Source:sites edit:casino time:2017-11-28

Last week the Cook County Board of Commissioners passed a revised budget—a necessity after the reversal of the sweetened beverage tax left a $200 million hole in the budget. The county balanced it with cuts (321 employees were laid off, and more than 1,000 vacant positions will be closed) and other measures. There were no added or increased taxes, but that scenario is unlikely to hold for long. As I’ve written before, major sources of county revenues aren’t indexed for inflation, so they have declined in real terms over the years, putting pressure on the budget even as the number of employees has declined.

I spoke with County Commissioner Bridget Gainer about the cuts and future revenues shortly after the budget vote.

How do commissioners evaluate potential cuts?

Since I got to the board, I’ve tried to use this guiding principle: What does government have to do—because we’re the only ones, or the best ones, to do it? For the county, that’s running the jail, running the rest of the criminal justice system—the court system, the public defender, and all of that—the collection of taxes and assessment, and the public health system.

One of the things I’ve worked on since I came to the board, and have been joined by others since then, is ways to handle nonviolent offenders differently. You can be guided by mission, to say, you really don’t need to be housing nonviolent offenders in jail because they don’t have $500 for bond. Over the last three or four years there’s been an increased push on [not requiring cash bail], electronic monitoring, treating women differently (since 85 percent of them in the jail are nonviolent offenders), and how do we treat pregnant women who are in jail. The jail population as of today is 6,400 people, which is the lowest it’s been in about 15 years.
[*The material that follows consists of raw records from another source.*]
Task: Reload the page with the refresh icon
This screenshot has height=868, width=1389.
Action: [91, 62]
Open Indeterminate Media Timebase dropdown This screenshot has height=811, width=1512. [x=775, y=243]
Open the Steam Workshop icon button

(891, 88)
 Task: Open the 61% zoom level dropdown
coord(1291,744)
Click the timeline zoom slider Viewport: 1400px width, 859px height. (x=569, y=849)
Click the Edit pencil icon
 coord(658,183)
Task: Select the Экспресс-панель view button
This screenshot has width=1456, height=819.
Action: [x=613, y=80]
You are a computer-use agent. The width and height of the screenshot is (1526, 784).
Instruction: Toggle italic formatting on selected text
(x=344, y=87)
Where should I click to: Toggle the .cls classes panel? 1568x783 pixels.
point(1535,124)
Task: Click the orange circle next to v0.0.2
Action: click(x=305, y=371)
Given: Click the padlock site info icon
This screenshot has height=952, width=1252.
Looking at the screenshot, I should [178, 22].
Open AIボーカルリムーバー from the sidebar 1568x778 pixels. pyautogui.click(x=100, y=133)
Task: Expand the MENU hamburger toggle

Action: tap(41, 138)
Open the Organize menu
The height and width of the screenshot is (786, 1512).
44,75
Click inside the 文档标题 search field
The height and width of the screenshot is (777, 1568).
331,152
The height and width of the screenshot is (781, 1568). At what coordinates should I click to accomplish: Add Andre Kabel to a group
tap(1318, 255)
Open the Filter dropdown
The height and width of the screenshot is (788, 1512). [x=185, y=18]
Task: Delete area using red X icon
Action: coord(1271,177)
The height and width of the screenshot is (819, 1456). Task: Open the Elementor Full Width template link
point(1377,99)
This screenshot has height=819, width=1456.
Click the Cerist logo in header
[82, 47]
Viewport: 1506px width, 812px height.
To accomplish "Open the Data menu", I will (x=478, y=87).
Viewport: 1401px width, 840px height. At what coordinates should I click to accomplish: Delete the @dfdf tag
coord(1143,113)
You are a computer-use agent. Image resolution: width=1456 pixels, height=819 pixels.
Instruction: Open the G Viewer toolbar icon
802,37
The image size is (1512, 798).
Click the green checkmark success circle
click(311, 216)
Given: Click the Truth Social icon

We’re still running the jail, but by looking at it through a lens of what’s the right way the most efficient way to do it, you can do something that achieves both justice and a better financial outcome.

So the new budget includes layoffs in the Cook County Sheriff’s Office, but not the public defender?

Yes. Neither the public defender nor the state’s attorney took much of a cut.

Why was that decision made?

The jail population has dropped 30 percent. That doesn’t mean a 30 percent drop in correctional officers, but you could take reductions in the sheriff’s office, because their main responsibility, at least in the jail, is to oversee the detainees.

[To defer people from jail,] that’s a lot of the decision-making: How does somebody get charged? How does that case get prosecuted? Does it get deferred? So you need more people for the state’s attorney and the public defender. That’s where the balance was in parts of the criminal justice system. One had more demands than the other.